1) Preheat oven to 350 degrees F. Cook pasta according to package. If anything, undercook the pasta slightly. Meanwhile, in a large pot, add oil over medium heat. Once hot, add mushrooms and cook for a few minutes until mushrooms lose their liquid and start to brown slightly.
2) Add in shallots, garlic, jalapeno, and kale to the pot and continue to cook until veggies are wilted and soft, about 3-4 minutes. Season with a pinch of salt.
3) Stir flour into the veggie mixture. Cook for a minute. The pan will be very dry at this point.
4) Slowly stir in stock and milk and continue to simmer until the mixture thickens. It should be the consistency of a light gravy.
5) Stir in sour cream, cheddar cheese, thyme, and season with salt and pepper.
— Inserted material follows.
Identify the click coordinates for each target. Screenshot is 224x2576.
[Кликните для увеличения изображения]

6) Fold in flaked tuna, try not to over mix it at this point. Finally fold in noodles and combine everything together.
7) Transfer the casserole mixture to a buttered 2 1/2 quart baking dish. Top with breadcrumbs and parmesan cheese.
8) Bake dish at 350 degrees For 20 minutes until the top is lightly browned.
Serve while warm! If you need to reheat leftovers, you can do so in the microwave for a few minutes. Add a tablespoon of milk to it when you reheat a portion.